Thursday, June 5, 2008

Lisa's Lemon Raspberry Desserts

This was a wonderful idea from Lisa my co-worker who suggested the wonderful combo of lemon cream, berries and tuiles.

Ingredients: Tuiles
1/2 cup cake flour
2/3 cup icing sugar
2 large egg whites
1 tsp. vanilla extract
1/4 cup unsalted butter (melted and cooled)

Ingredients: Lemon Cream
1 cup sugar
Grated zest of 3 lemons
4 large eggs
3/4 cup freshly squeezed lemon juice (from 4-5 lemons)

2 sticks + 5 Tbs. of butter, at room temp, cut into 1 Tbs pieces.
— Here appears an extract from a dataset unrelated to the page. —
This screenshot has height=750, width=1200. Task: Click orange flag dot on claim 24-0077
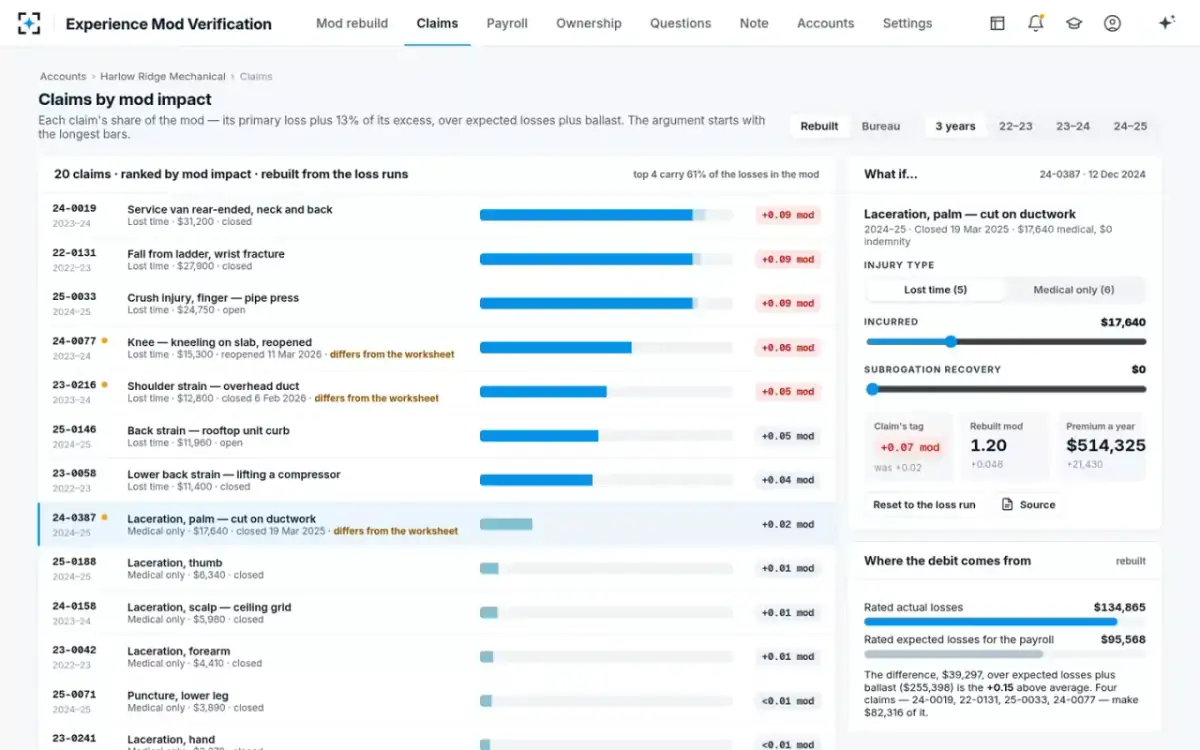pyautogui.click(x=104, y=341)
Ingredients: Accoutrement's
3 punnets fresh organic raspberries
a couple of tsp. worth of icing sugar

Method: Tuiles
1. Cut out a cardboard stencil of the size of the tuiles you wish to make (mine was around 12cm x 5cm).
2. Line two baking sheets with baking parchment, and trace the stencil onto the paper.
3. Preheat the oven to 350F.
4. In a large bowl whisk together the flour and icing sugar.
5. Add the egg whites and vanilla extracts and whisk until smooth.
6. Whisk in the melted butter until well blended (the batter should look smooth and shiny).
7. Use around 1 Tbs. of batter for each tuile. Place the batter in the center of the stenciled shape and spread with a metal spatula.
8. Bake for around 7-9 min or until the edges have a deep brown color and the center is still pale.
9. Remove carefully (these are remarkably thin) from the parchment paper and let cool on a wire rack.

Method: Lemon Cream
Have an instant read thermometer, a strainer and a blender at hand.
1.Bring a few inches of water to boil in a saucepan.
2. Put the sugar and zest in a large heatproof bowl (that will fit inside your saucepan of simmering water). Off the heat, rub the sugar and zest together between your fingers until the sugar is moist, and very aromatic.
3. Whisk in the eggs, and then add the lemon juice.
4. Set the bowl over the pan and start stirring with the whisk as soon as the mixture feels tepid.
5. Cook the lemon cream until it reaches 180F whisk the lemon cream the whole time.
6. Once it has reached 180F, remove it from the saucepan of simmering water and strain it into the blender. Throw away the lemon zest.
7. Wait until the temperature of the lemon cream is 140F before turning the blender on.
8. Once it is 140F, turn on the blender, and proceed to feed the butter into the lemon cream 5 Tbs at a time. Make sure you periodically scrape down the sides of the blender.
9. Blend for 3 min. on the highest setting - this makes the cream light and airy.
10. Refrigerate for at least 4 hours.

Method: Assembly - to be done as close to serving time as possible
1. Place 1 tuile on a serving plate.
2. Spread around 1 Tbs. of the lemon cream on top.
3. Halve some raspberries and arrange them around the edges of the tuile.
4. Place another tuile on top and repeat.
5. Place another tuile on top, and then place the lemon cream on top. Instead of halving the raspberries for this final layer, simply stand them up (like the photo).
6. Sprinkle with icing sugar and serve!

Taken and adapted from: Williams and Sanoma "Essentials of Baking pp. 136-7 and Dorie Greenspans book "Baking: From My Home to Yours" pp. 331-33.

7 comments:

Anonymous said...

looks exactly like Chef Keller's raspberry napoleon from the bouchon cookbook...except he used puff pastry

rhid said...

I haven't read any of chef keller's books,I'll have to check them out. But I'm guessing it's different because it uses tuiles (as you pointed out) instead of puff pastry, and it has a lemon cream instead of a French Genoise.

My Sweet & Saucy said...

Wow...that look stunning!

Anonymous said...

alas...i wish i could bake! i'm crying on the inside after seeing this photo but my oven is on the fritz. >.<

Lisa Turner said...

Glad to see you are back baking again! What a lovely looking dessert.

Helene said...

Looks wonderful! I think lemon cream and raspberries layered with either tuile, puff pastry of genoise cake is a winner!

Y said...

Sounds delicious and refreshing. Love how you've used tuilles.